**Data excerpts**

----

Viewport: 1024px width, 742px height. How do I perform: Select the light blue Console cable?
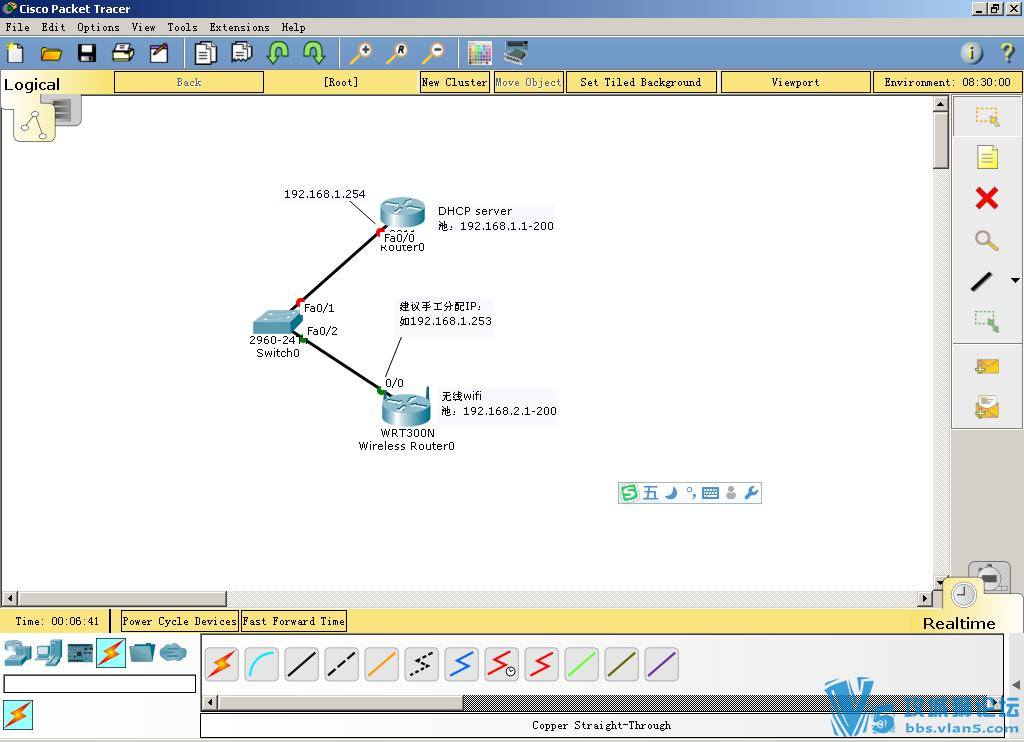tap(262, 664)
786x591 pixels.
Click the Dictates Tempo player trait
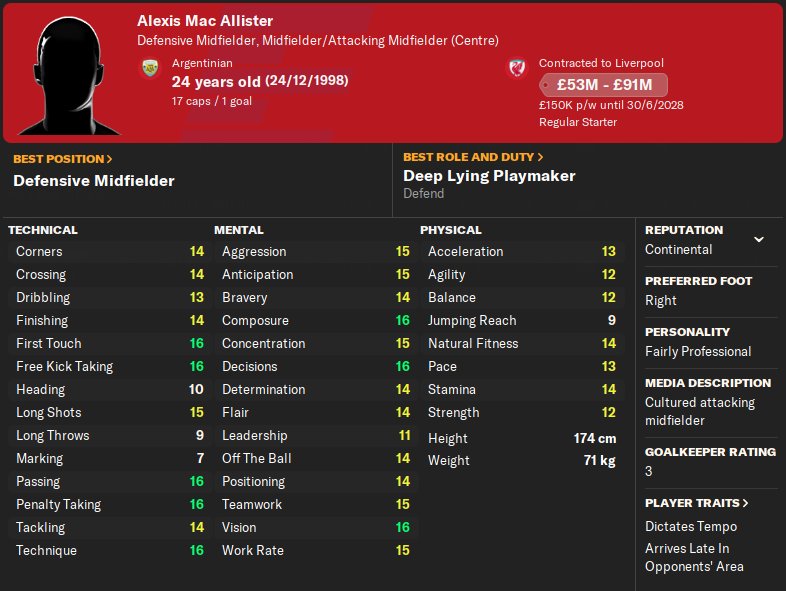pos(691,526)

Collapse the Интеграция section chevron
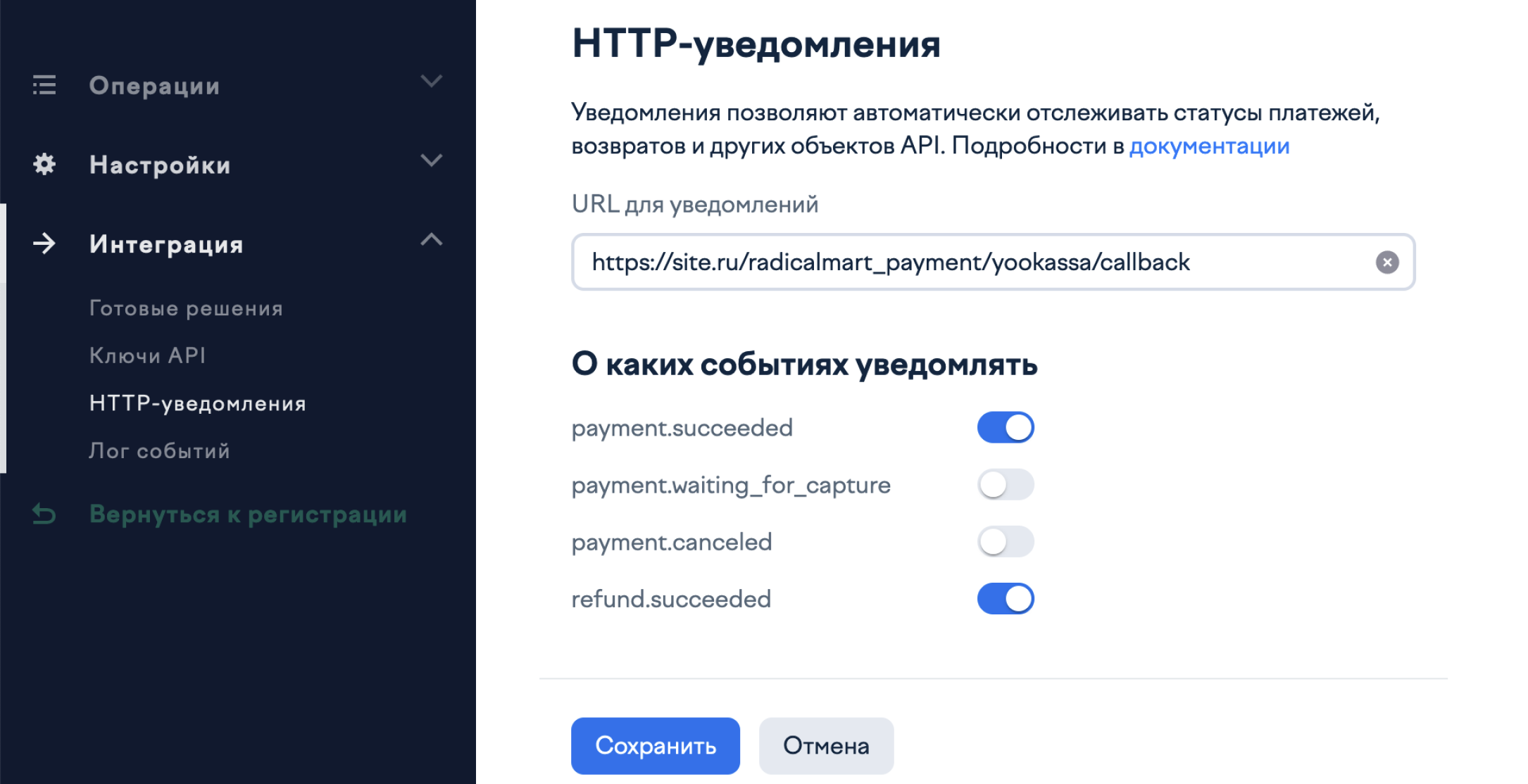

----

**What the exercise asks**
Reproduce the material above exactly, but only from the line with "786x591 pixels." through its last line, leaving pictures out.

**Reply to the exercise**
786x591 pixels.
Click the Dictates Tempo player trait
pos(691,526)

Collapse the Интеграция section chevron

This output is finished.